Die Deutsche Bahn AG Ende der 1990er Jahre
Die zweite Hälfte der 1990er Jahre war bei der Anfang 1994 aus Deutscher Bundesbahn und Deutscher Reichsbahn errichteten Deutschen Bahn AG von einer tiefgreifenden wirtschaftlichen Depression geprägt. Die Fahrgastzahlen stagnierten, neue Ideen, um den Verkehrsbedarf anzukurbeln, blieben zumeist Rohrkrepierer oder brachten nur kurzfristige, wenig wirtschaftliche Effekte. Die Erkenntnis machte sich breit, dass insbesondere Nebenstrecken kaum kostendeckend zu betreiben sind. Der 1997 auf Heinz Dürr als Vorstandsvorsitzender des Bahnkonzerns folgende Johannes Ludewig wurde bereits im September 1999 unter anderem abgelöst, weil der erhoffte wirtschaftliche Umschwung nicht eintrat und sich das Unternehmen mit einer kontinuierlichen Kahlschlagpolitik bei Streckenstilllegungen, der Ausdünnung der Infrastruktur (z. B. mit dem Programm „RZ 2000“) sowie einer Reduzierung der Instandhaltung von Netz und Fahrzeugen den Unmut der Politik auf allen Ebenen zuzog.

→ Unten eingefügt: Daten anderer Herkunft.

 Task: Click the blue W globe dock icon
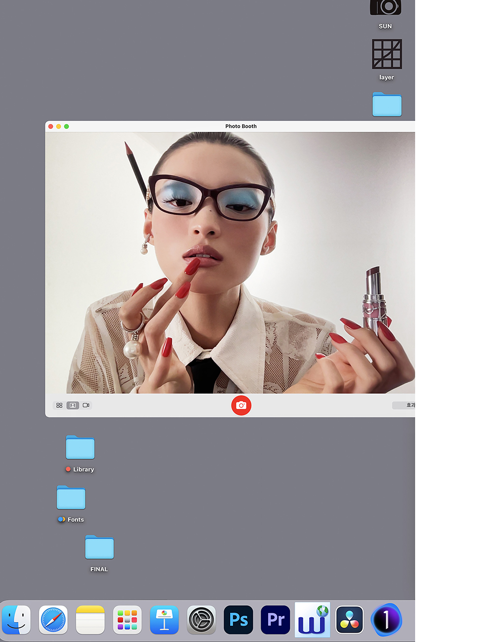312,620
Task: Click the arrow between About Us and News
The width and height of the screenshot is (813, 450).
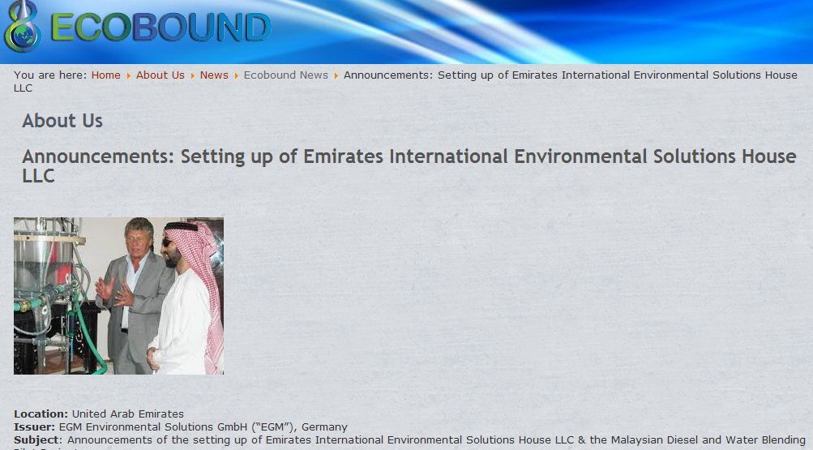Action: (193, 75)
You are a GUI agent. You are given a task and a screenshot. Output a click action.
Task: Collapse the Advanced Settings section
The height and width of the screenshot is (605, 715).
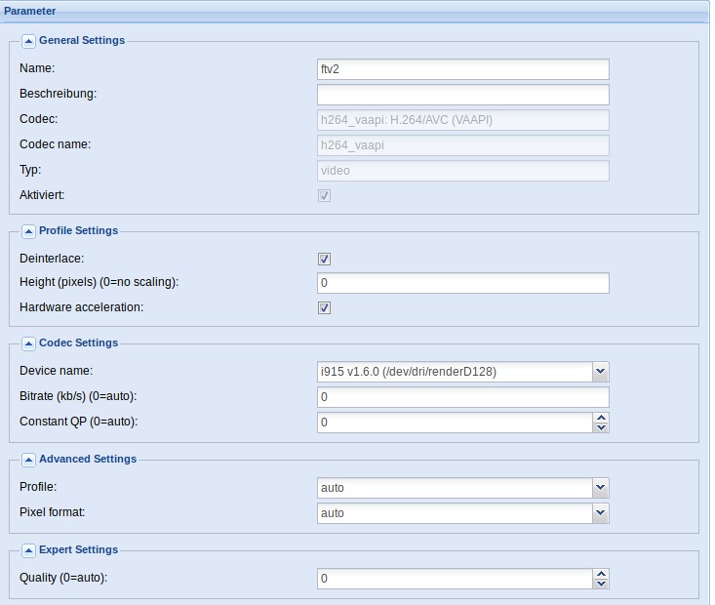(x=28, y=460)
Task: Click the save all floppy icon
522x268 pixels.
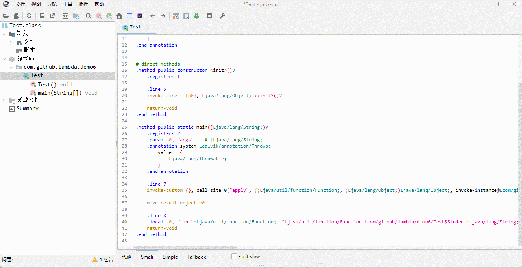Action: (x=42, y=16)
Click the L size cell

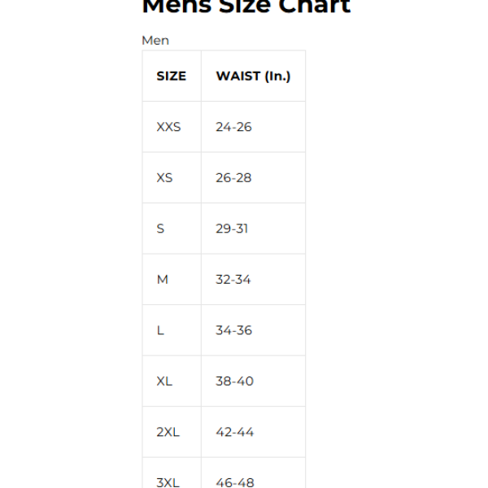click(160, 330)
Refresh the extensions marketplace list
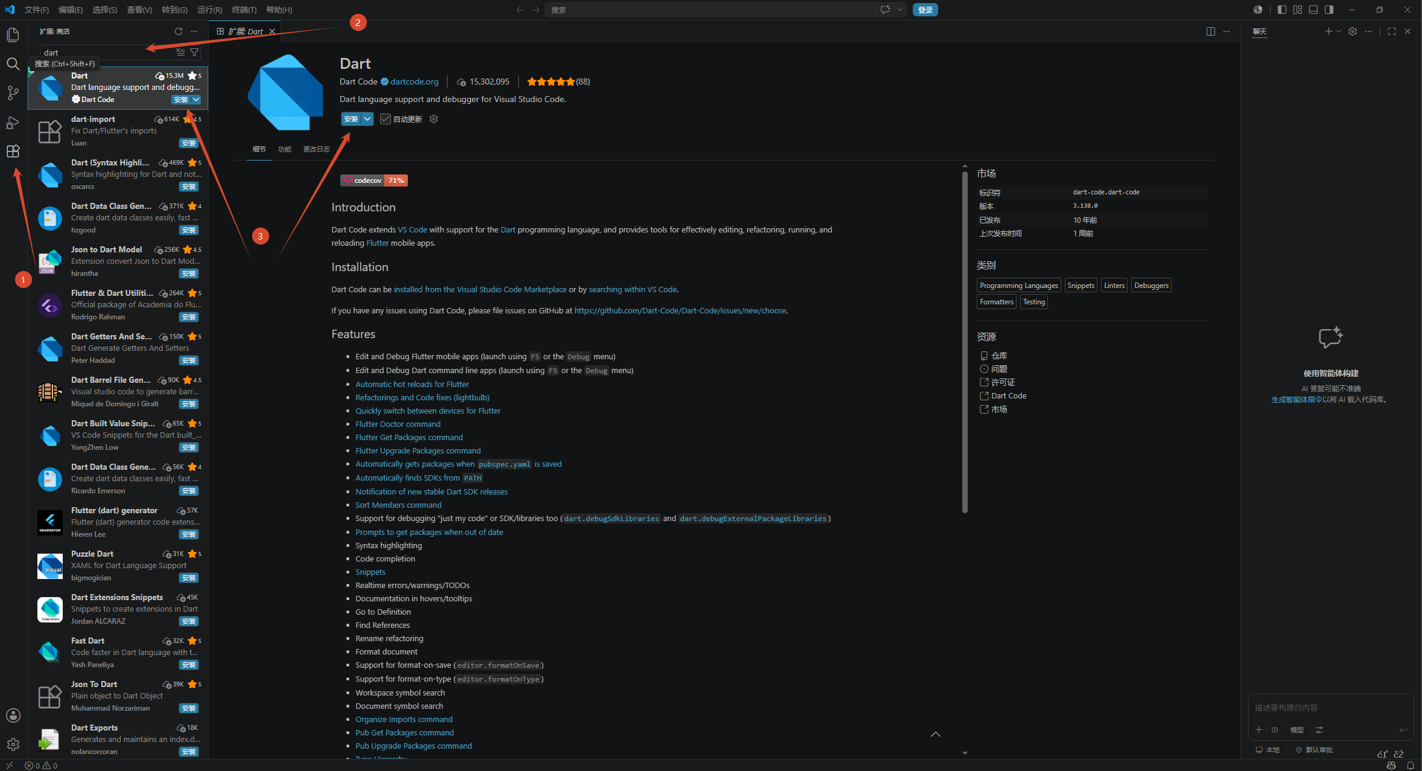 179,31
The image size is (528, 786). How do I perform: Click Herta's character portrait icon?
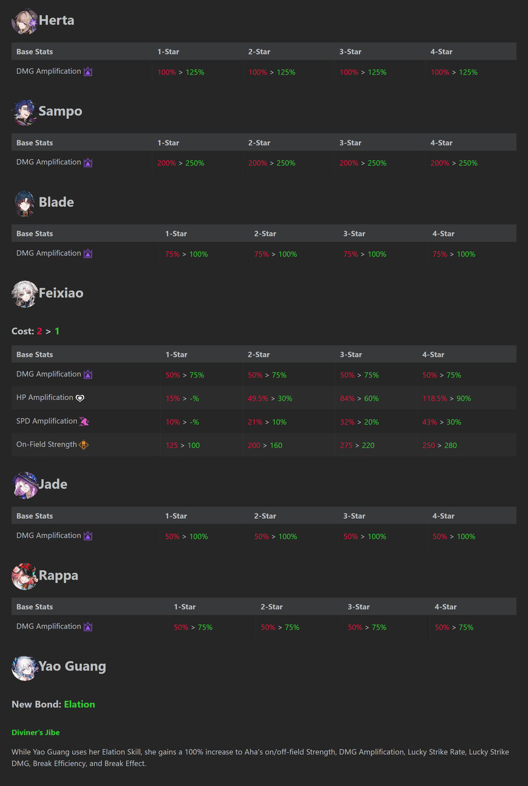click(x=24, y=21)
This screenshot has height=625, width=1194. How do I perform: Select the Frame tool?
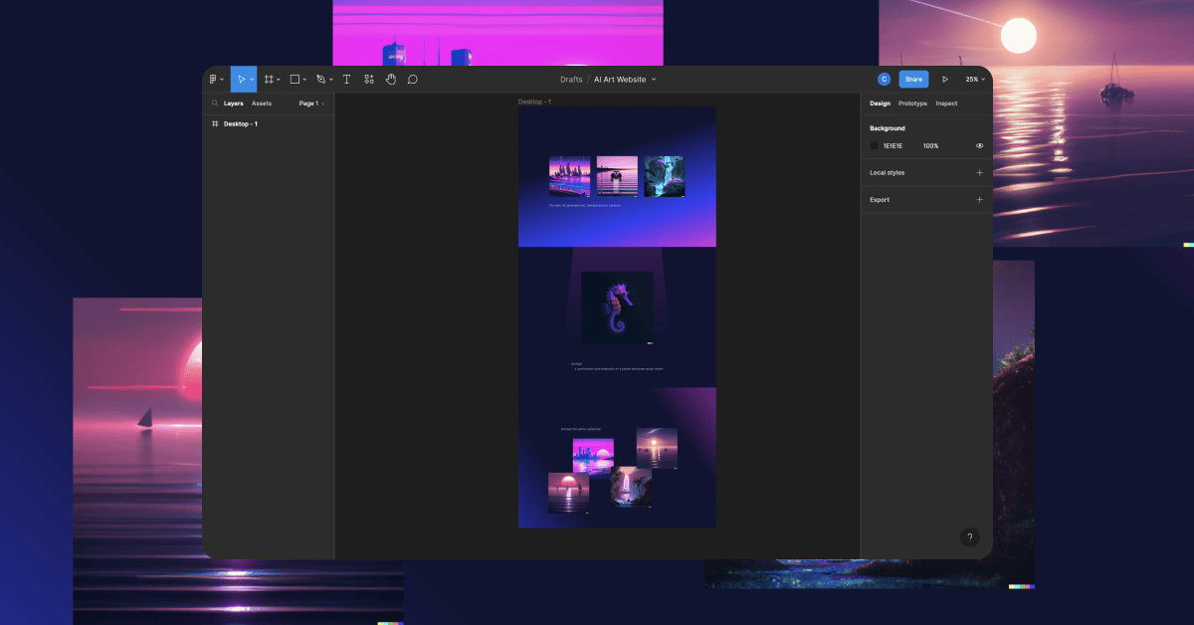point(269,79)
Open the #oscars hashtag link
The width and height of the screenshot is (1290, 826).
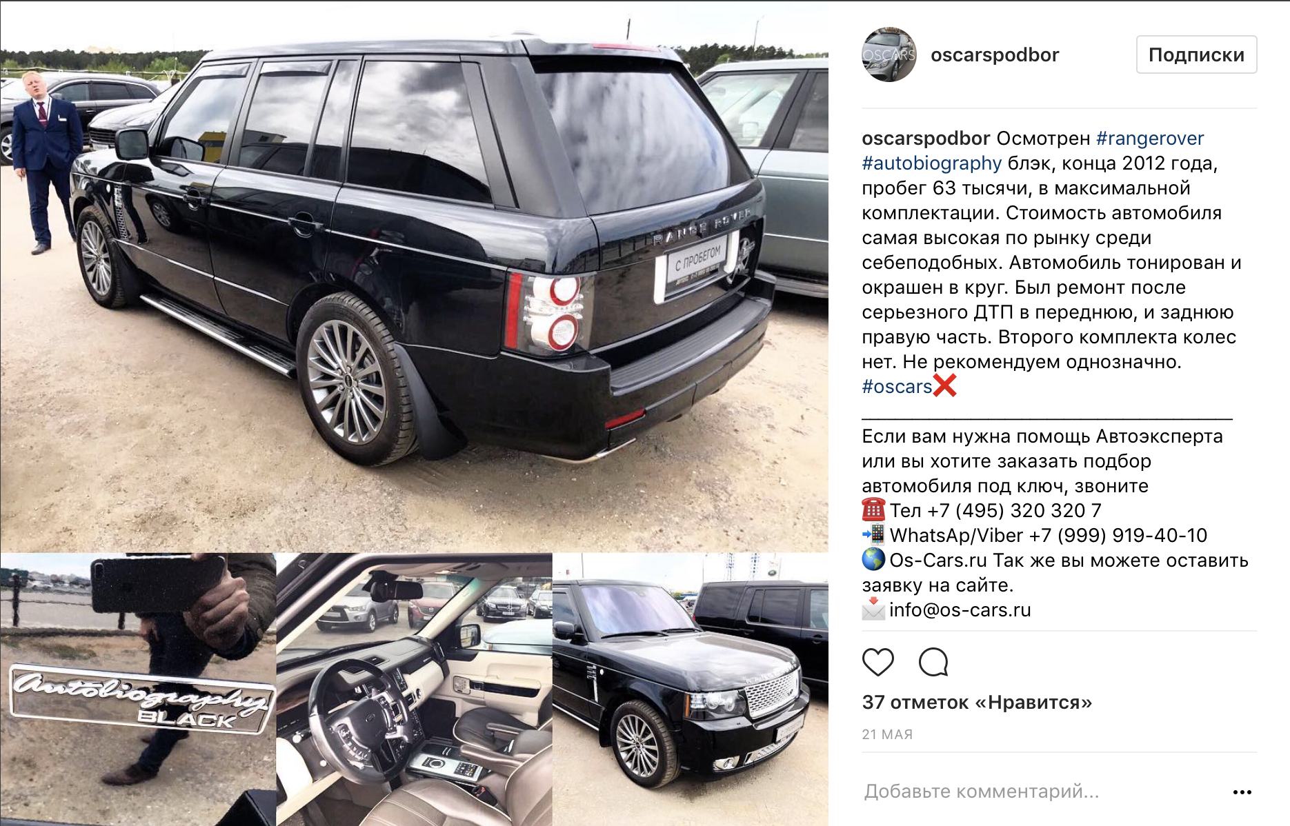(897, 387)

Dass mit der Umverteilung der durch die Regionalisierung in Länderhand oder in Zuständigkeit regionaler Zweckverbände übergebenen Bestellerentgelte für den Nah- und Regionalverkehr auch Strecken schlicht wegen fehlendem Verkehrsbedarf abbestellt wurden, führte natürlich ebenso zu brachliegenden Eisenbahnanlagen. Mit dem im Dezember 1999 ins Amt gekommenen Hartmut Mehdorn wurde die Erwartung verbunden, die wirtschaftliche Situation des Konzerns als 100 % Eigentum der Bundesrepublik Deutschland – ein Börsengang war erst ab etwa 2006 maßgebliches Ziel – zu verbessern und gleichzeitig mehr Verkehr auf die Schiene zu bringen. Neben Reformen der Konzernstruktur wurden unter Mehdorn auch neue Ideen vorangebracht, die den vorgenannten Zielen dienen sollten. Aber auch Effizienzsteigerungs- und Kostensenkungsprogramme wurden – vielfach zum Leidwesen der volkswirtschaftlichen Bedeutung des Eisenbahnwesens – mit Vehemenz fortgeführt und intensiviert.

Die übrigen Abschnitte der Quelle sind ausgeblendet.